▸ ACTIVITY: Would you set down the lines running from the one that holds "Click the 'en' English language badge" to the final line of the listing, both included, exactly and with no others?
══ DATA UNDER STUDY ══
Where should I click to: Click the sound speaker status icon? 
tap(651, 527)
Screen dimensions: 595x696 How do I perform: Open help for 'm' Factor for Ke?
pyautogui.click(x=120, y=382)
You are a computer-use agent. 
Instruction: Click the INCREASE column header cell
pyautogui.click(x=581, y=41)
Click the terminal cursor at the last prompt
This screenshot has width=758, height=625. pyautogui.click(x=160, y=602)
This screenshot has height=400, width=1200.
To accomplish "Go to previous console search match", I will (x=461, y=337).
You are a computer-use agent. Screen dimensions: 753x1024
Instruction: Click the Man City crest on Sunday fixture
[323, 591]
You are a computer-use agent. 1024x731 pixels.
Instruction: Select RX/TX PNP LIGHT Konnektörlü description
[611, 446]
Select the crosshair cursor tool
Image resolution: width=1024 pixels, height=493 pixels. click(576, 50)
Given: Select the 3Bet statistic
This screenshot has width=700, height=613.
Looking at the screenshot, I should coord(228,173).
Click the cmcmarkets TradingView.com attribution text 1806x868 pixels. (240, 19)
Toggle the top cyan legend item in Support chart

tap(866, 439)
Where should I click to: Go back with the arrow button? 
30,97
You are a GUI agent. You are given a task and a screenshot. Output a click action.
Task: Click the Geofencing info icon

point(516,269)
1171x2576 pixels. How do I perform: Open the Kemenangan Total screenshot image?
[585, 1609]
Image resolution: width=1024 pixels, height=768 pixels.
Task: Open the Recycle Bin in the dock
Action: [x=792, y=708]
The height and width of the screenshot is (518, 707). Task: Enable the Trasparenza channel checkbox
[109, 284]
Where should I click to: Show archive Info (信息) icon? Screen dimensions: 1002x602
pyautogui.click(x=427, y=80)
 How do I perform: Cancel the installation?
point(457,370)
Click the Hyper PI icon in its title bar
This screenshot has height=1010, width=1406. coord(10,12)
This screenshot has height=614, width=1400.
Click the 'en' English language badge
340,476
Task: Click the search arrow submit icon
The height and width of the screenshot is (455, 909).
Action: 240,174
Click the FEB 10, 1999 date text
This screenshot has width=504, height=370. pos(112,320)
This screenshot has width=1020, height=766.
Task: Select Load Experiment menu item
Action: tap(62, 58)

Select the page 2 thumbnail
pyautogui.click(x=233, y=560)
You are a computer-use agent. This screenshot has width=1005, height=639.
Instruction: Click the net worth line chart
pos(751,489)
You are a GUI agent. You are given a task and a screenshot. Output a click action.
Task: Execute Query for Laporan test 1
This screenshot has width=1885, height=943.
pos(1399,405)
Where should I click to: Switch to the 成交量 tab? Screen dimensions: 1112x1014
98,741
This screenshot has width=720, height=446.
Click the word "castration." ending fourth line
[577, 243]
═══
▸ EXERCISE RESPONSE:
Click the 'en' English language badge
340,476
Task: Click the search arrow submit icon
The height and width of the screenshot is (455, 909).
Action: 240,174
Click the FEB 10, 1999 date text
This screenshot has width=504, height=370. pos(112,320)
This screenshot has width=1020, height=766.
Task: Select Load Experiment menu item
Action: tap(62, 58)

Select the page 2 thumbnail
pyautogui.click(x=233, y=560)
You are a computer-use agent. This screenshot has width=1005, height=639.
Instruction: Click the net worth line chart
pos(751,489)
You are a GUI agent. You are given a task and a screenshot. Output a click action.
Task: Execute Query for Laporan test 1
This screenshot has width=1885, height=943.
pos(1399,405)
Where should I click to: Switch to the 成交量 tab? Screen dimensions: 1112x1014
98,741
This screenshot has width=720, height=446.
Click the word "castration." ending fourth line
[577, 243]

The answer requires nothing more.